# Water Tower



## Patrick1544 (Apr 27, 2013)

Hi All,
Just finished my Water Tower in O Scale. The basic kit is from JV Models. I added some items and used Grandt Line Nut, Bolt Castings. The chains are from Builders-in-Scale.The concrete footings were made using casting plaster. The rooftop water regulator and inspection hatch are scratch built as is the board-by-board frost box and the tank bands were made from cut copper bands. The Lamp shade is Grandt Line also. My idea...they do have problems at night, right? I've included a lot of close-up detail photos.
Hope you enjoy the photos.


----------



## Big Ed (Jun 16, 2009)

That looks great. :smilie_daumenpos:

I am adding a few shots here as I know eventually they will disappear from Photobucket, and there won't be anything to look at here.


----------



## Patrick1544 (Apr 27, 2013)

Thanks ED. I have them in an Album on Photobucket. They should stay in place until I move them. The reason I use Photobucket is that I can offer a lot of photos for sharing. Is there a way I can post more than 4 on this site? I can re-post them here again and avoid the Photobucket linking. 
I know people would rather just scroll down than click another link.


----------



## Big Ed (Jun 16, 2009)

patrick1544 said:


> thanks ed. I have them in an album on photobucket. They should stay in place until i move them. The reason i use photobucket is that i can offer a lot of photos for sharing. Is there a way i can post more than 4 on this site? I can re-post them here again and avoid the photobucket linking.
> I know people would rather just scroll down than click another link.

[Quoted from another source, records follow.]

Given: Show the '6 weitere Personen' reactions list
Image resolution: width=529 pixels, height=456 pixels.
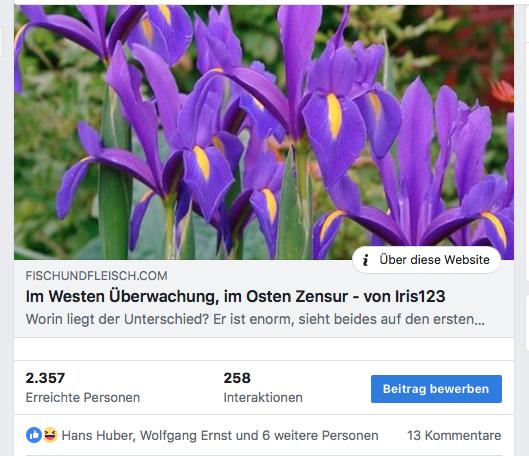Looking at the screenshot, I should click(320, 435).
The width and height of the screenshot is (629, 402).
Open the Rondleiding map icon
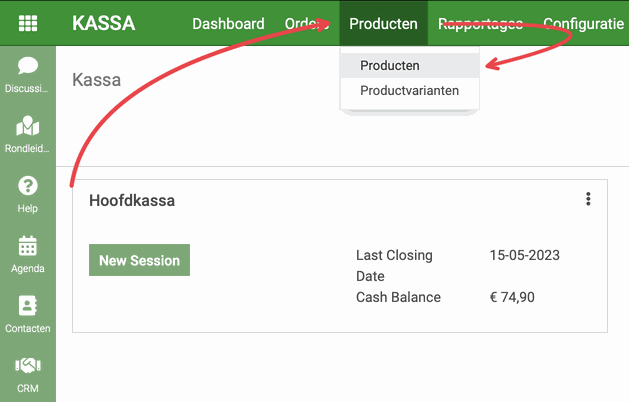tap(28, 126)
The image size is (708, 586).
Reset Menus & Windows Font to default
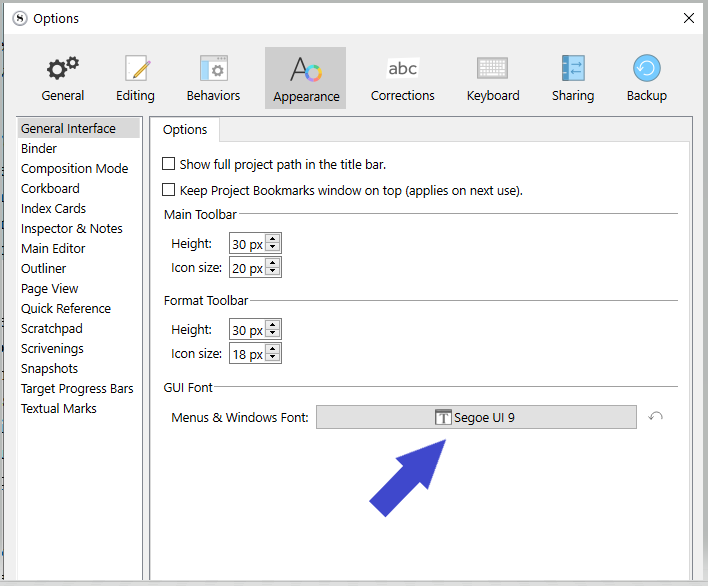(656, 417)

Click on the paper clip in your post box it will open this box.
Click choose file and find your picture and click on it then click save, it will be in the attachment box.
Go to the next choose file and do the same 5 times after that click upload and wait till they upload. 
after they all upload you can do it all over and add a hundred pictures if you want in that same attachment box.

You have to do it in stages of 5 at a time. 
after your done minimize that box and go back to the paper clip in the posting box and click on it then click insert all. 
if you don't go back a second time after you upload them they will show up as a clickable link, when you go back a second time and click insert all they will show up as an actual picture in the thread instead of all having to click a link every time to see a picture.

You see the paper clip? If not let me know, it is an easy fix you have to do in your CP.
If a picture won't upload it is because it is too big, but you see I put yours in so they should post.

I would download yours into your download box from Photobucket then choose the downloaded pictures from there instead of Photobucket. Then if you somehow move your Photobucket pictures they won't be lost here.

When you click the choose file you can just find your pictures where ever they are, say in your computer, camera or downloads files, where ever they are.

Let me know if you need more help, try it with a couple of pictures.


----------



## Patrick1544 (Apr 27, 2013)

Ok ED,

Gave it shot.


----------



## Big Ed (Jun 16, 2009)

Patrick1544 said:


> Ok ED,
> 
> Gave it shot.


You forgot to go back to the paper clip a second time and click insert all.
See how you have to click on the link? That is too time consuming.

Go back and edit, then click on the paper clip and hit insert all, they will show up as a picture instead of having to click on each link to see.


----------



## Patrick1544 (Apr 27, 2013)

I think thats got it, now.


----------



## Big Ed (Jun 16, 2009)

Patrick1544 said:


> I think thats got it, now.


That is better. It is a lot easier to just look at the picture instead of having to click on each link to view it.

A lot don't go back the second time even after I explain how, it is such an easy thing to do.:dunno:

You learned well Butterfly. :thumbsup:


----------



## Patrick1544 (Apr 27, 2013)

Ah. Thank You . Papa San!


----------



## clickharder (May 20, 2013)

*that's really fine work*

great job on the super detailing and final paint work on the water tower. it will be a sweet feature on your layout.

cheers


----------



## SR KARALIS (Apr 21, 2013)

Very nice,great work!!


----------



## cole226 (Feb 8, 2013)

VERY nice!:thumbsup:


----------



## Patrick1544 (Apr 27, 2013)

Thanks for the comments. Glad to share my work.


----------



## dfischer (Nov 14, 2012)

Very nice. How much time did you invest in it?


----------



## jprater1 (Mar 24, 2014)

WOW that is cool!!
I have yet to get a nice water tower, or try making one. the detail is really nice


----------



## golfermd (Apr 19, 2013)

What did use for the frost box? There's a nice tutorial in an MRC issues for a scratch built branch line water tower (HO scale). The only thing the article was lacking was a description of the frost box. Otherwise, that water tower is on my build list.


----------



## Big Ed (Jun 16, 2009)

golfermd said:


> What did use for the frost box? There's a nice tutorial in an MRC issues for a scratch built branch line water tower (HO scale). The only thing the article was lacking was a description of the frost box. Otherwise, that water tower is on my build list.


Educate me on what is the frost box?
Is that the hatch on top?


----------



## Big Ed (Jun 16, 2009)

I think I found the answer, that is the box built under the center of the tank?
They burned a fire to keep it from freezing?

I never knew that, I guess I never got into how water tanks worked.


----------



## Patrick1544 (Apr 27, 2013)

Yes it's a frost box built around the main delivery piping. I guess those towers were subject to big ice clogs.


----------



## golfermd (Apr 19, 2013)

From my understanding it's the square structure under the water tank. That is the way it was referred to in that article.


----------